START Supplied records
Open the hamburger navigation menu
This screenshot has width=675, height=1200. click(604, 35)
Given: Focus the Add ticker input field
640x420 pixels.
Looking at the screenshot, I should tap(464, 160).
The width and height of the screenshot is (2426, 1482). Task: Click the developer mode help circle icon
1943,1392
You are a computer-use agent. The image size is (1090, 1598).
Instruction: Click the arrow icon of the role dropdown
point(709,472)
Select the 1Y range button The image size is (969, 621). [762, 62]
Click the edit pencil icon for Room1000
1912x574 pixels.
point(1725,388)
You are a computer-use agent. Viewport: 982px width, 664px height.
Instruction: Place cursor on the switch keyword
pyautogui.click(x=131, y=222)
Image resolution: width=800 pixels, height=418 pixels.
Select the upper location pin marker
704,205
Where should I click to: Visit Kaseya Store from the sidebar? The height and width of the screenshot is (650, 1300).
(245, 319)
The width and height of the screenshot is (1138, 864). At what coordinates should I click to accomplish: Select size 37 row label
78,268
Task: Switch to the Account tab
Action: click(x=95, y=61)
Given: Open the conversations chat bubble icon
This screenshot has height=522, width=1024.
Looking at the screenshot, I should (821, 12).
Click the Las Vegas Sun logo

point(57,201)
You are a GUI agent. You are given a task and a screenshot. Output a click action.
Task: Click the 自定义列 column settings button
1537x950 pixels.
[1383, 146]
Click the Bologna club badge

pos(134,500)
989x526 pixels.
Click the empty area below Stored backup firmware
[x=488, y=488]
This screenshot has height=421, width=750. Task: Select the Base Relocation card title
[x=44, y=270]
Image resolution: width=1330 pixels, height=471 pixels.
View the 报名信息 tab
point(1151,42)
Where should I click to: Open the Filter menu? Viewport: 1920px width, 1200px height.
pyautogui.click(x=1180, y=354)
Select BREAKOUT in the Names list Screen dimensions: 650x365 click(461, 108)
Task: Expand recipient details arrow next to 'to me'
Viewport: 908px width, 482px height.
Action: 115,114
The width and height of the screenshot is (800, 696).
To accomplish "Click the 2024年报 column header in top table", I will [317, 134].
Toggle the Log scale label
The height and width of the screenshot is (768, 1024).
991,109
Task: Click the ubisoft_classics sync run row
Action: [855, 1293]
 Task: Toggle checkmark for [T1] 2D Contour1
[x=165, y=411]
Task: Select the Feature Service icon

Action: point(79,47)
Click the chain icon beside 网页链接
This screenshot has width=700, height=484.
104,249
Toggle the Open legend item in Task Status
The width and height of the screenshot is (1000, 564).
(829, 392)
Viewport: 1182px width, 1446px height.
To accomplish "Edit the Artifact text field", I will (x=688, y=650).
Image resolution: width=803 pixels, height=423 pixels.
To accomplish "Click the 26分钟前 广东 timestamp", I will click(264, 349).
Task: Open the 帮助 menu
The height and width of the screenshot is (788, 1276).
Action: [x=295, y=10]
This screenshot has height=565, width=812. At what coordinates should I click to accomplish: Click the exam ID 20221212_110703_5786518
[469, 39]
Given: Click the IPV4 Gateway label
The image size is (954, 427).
END Supplied records
» Instructions to follow:
Quote all the records. Keep every word exact.

» Your response:
Open the hamburger navigation menu
This screenshot has width=675, height=1200. click(604, 35)
Given: Focus the Add ticker input field
640x420 pixels.
Looking at the screenshot, I should tap(464, 160).
The width and height of the screenshot is (2426, 1482). Task: Click the developer mode help circle icon
1943,1392
You are a computer-use agent. The image size is (1090, 1598).
Instruction: Click the arrow icon of the role dropdown
point(709,472)
Select the 1Y range button The image size is (969, 621). [762, 62]
Click the edit pencil icon for Room1000
1912x574 pixels.
point(1725,388)
You are a computer-use agent. Viewport: 982px width, 664px height.
Instruction: Place cursor on the switch keyword
pyautogui.click(x=131, y=222)
Image resolution: width=800 pixels, height=418 pixels.
Select the upper location pin marker
704,205
Where should I click to: Visit Kaseya Store from the sidebar? The height and width of the screenshot is (650, 1300).
(245, 319)
The width and height of the screenshot is (1138, 864). At what coordinates should I click to accomplish: Select size 37 row label
78,268
Task: Switch to the Account tab
Action: click(x=95, y=61)
Given: Open the conversations chat bubble icon
This screenshot has height=522, width=1024.
Looking at the screenshot, I should (821, 12).
Click the Las Vegas Sun logo

point(57,201)
You are a GUI agent. You are given a task and a screenshot. Output a click action.
Task: Click the 自定义列 column settings button
1537x950 pixels.
[1383, 146]
Click the Bologna club badge

pos(134,500)
989x526 pixels.
Click the empty area below Stored backup firmware
[x=488, y=488]
This screenshot has height=421, width=750. Task: Select the Base Relocation card title
[x=44, y=270]
Image resolution: width=1330 pixels, height=471 pixels.
View the 报名信息 tab
point(1151,42)
Where should I click to: Open the Filter menu? Viewport: 1920px width, 1200px height.
pyautogui.click(x=1180, y=354)
Select BREAKOUT in the Names list Screen dimensions: 650x365 click(461, 108)
Task: Expand recipient details arrow next to 'to me'
Viewport: 908px width, 482px height.
Action: 115,114
The width and height of the screenshot is (800, 696).
To accomplish "Click the 2024年报 column header in top table", I will [317, 134].
Toggle the Log scale label
The height and width of the screenshot is (768, 1024).
991,109
Task: Click the ubisoft_classics sync run row
Action: [855, 1293]
 Task: Toggle checkmark for [T1] 2D Contour1
[x=165, y=411]
Task: Select the Feature Service icon

Action: point(79,47)
Click the chain icon beside 网页链接
This screenshot has width=700, height=484.
104,249
Toggle the Open legend item in Task Status
The width and height of the screenshot is (1000, 564).
(829, 392)
Viewport: 1182px width, 1446px height.
To accomplish "Edit the Artifact text field", I will (x=688, y=650).
Image resolution: width=803 pixels, height=423 pixels.
To accomplish "Click the 26分钟前 广东 timestamp", I will click(264, 349).
Task: Open the 帮助 menu
The height and width of the screenshot is (788, 1276).
Action: [x=295, y=10]
This screenshot has height=565, width=812. At what coordinates should I click to accomplish: Click the exam ID 20221212_110703_5786518
[469, 39]
Given: Click the IPV4 Gateway label
The image size is (954, 427).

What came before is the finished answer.